Task item —
What is the number of lines in the entries that contain "dimensions"? Reply with that number only.
(Given data begins)
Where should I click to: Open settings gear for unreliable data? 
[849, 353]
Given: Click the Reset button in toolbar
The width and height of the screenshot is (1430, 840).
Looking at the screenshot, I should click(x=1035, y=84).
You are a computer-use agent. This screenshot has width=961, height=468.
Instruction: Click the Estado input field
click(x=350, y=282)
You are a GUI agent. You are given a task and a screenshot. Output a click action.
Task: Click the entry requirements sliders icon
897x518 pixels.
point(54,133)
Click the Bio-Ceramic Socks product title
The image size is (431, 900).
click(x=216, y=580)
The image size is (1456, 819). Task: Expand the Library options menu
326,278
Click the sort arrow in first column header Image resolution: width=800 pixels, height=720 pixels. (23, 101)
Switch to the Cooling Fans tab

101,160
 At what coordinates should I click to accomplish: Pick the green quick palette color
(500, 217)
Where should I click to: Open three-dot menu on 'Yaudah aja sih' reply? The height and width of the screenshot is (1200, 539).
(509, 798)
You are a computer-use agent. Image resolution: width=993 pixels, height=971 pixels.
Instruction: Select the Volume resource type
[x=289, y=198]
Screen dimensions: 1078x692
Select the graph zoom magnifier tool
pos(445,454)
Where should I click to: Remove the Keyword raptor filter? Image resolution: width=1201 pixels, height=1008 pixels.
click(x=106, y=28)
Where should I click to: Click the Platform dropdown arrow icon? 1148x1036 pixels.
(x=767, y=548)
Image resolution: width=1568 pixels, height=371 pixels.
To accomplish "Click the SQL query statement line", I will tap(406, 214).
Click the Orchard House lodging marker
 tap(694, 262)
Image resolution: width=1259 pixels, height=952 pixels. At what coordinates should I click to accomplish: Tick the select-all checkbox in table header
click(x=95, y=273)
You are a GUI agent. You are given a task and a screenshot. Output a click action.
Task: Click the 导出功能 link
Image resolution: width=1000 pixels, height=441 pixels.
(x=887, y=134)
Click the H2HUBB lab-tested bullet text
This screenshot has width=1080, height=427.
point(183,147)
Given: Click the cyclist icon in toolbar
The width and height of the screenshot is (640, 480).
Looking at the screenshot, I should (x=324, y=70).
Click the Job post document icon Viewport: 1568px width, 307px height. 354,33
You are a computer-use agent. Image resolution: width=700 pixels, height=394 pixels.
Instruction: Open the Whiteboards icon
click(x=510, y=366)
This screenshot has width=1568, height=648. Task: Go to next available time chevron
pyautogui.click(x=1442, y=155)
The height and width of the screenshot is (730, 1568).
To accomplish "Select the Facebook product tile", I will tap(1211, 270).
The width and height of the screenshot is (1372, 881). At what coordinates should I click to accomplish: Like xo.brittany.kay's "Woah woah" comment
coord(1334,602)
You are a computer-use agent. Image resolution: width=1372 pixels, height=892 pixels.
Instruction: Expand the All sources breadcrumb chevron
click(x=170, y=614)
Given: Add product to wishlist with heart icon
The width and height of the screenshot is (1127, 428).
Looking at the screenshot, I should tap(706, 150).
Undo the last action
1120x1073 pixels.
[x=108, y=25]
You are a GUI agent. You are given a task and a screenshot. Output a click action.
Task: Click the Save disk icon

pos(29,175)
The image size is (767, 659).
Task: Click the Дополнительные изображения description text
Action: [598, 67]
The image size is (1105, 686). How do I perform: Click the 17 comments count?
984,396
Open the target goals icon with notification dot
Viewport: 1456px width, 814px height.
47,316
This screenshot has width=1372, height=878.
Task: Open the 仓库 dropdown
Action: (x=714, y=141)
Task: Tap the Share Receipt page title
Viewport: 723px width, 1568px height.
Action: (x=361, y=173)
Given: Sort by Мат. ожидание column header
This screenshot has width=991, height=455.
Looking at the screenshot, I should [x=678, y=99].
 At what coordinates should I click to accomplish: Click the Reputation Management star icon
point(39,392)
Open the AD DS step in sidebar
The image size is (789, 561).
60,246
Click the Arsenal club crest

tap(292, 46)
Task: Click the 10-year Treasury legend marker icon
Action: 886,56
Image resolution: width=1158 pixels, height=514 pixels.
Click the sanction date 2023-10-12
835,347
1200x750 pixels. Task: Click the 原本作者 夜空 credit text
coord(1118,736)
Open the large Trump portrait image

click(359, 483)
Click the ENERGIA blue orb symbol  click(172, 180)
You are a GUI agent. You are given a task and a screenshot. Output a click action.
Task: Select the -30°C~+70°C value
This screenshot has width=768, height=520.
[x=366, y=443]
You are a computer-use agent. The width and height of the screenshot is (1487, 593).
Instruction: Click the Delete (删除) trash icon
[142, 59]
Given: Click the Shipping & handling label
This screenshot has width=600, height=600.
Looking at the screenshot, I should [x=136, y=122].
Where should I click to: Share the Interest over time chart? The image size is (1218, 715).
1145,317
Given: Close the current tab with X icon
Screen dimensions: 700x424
(Given data ends)
Completed task —
2